Fix logic for reconnecting to new nodes #309

peixian · 2023-06-27T02:21:36Z

This is a WIP PR to fix a bug we've spotted in https://github.com/blitzstudios/triton, where nodes that are marked as down are immediately readmitted as up.

What

For example:

iex(10)>     :os.cmd('ccm node1 stop')

17:01:30.742 [debug] Received event: %Xandra.Cluster.StatusChange{effect: "DOWN", address: {127, 0, 0, 1}, port: 9042}

17:01:30.742 [debug] Socket closed

17:01:30.742 [debug] Opening new connection

17:01:30.742 [debug] Host marked as DOWN: 127.0.0.1:9042

17:01:30.743 [debug] Restarted pool to: 127.0.0.3:9042

17:01:30.767 [debug] Supported options: %{"COMPRESSION" => ["lz4"], "CQL_VERSION" => ["3.4.4"], "PROTOCOL_VERSIONS" => ["3/v3", "4/v4", "5/v5-beta"]}

17:01:30.767 [debug] Sending STARTUP frame with protocol Xandra.Protocol.V4 and requested options: %{"CQL_VERSION" => "3.4.4"}

17:01:30.767 [debug] Connected successfully, using protocol Xandra.Protocol.V4

17:01:30.767 [debug] Supported options: %{"COMPRESSION" => ["lz4"], "CQL_VERSION" => ["3.4.4"], "PROTOCOL_VERSIONS" => ["3/v3", "4/v4", "5/v5-beta"]}

17:01:30.767 [debug] Sending STARTUP frame with protocol Xandra.Protocol.V4 and requested options: %{"CQL_VERSION" => "3.4.4"}

17:01:30.768 [debug] Received READY frame

17:01:30.768 [debug] Received READY frame

17:01:30.779 [debug] Established control connection (protocol Xandra.Protocol.V4)

Data provided:
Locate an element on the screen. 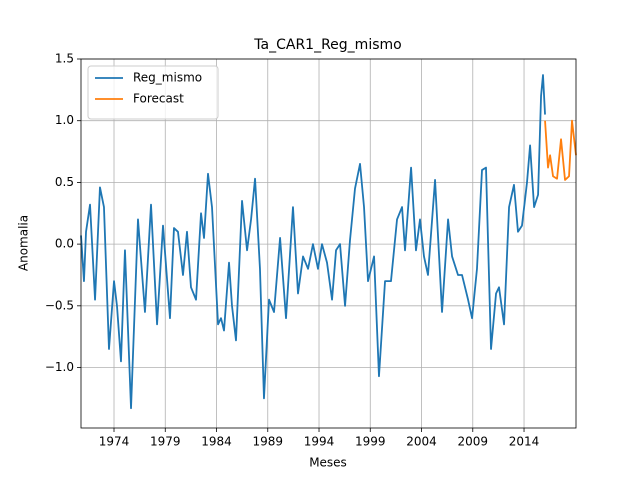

Problems to work on:
1) Answer these questions using the pull request text:
(a) What number does the pull request carry in its title?
(b) In which repository was the bug spotted?
(c) To which address and port was the pool restarted?
2) Reproduce the pull request text word for word, starting with "17:01:30.767 [debug] Connected" and going on through "connection (protocol Xandra.Protocol.V4)".

Solution set:
1)
(a) #309
(b) https://github.com/blitzstudios/triton
(c) 127.0.0.3:9042

2)
17:01:30.767 [debug] Connected successfully, using protocol Xandra.Protocol.V4

17:01:30.767 [debug] Supported options: %{"COMPRESSION" => ["lz4"], "CQL_VERSION" => ["3.4.4"], "PROTOCOL_VERSIONS" => ["3/v3", "4/v4", "5/v5-beta"]}

17:01:30.767 [debug] Sending STARTUP frame with protocol Xandra.Protocol.V4 and requested options: %{"CQL_VERSION" => "3.4.4"}

17:01:30.768 [debug] Received READY frame

17:01:30.768 [debug] Received READY frame

17:01:30.779 [debug] Established control connection (protocol Xandra.Protocol.V4)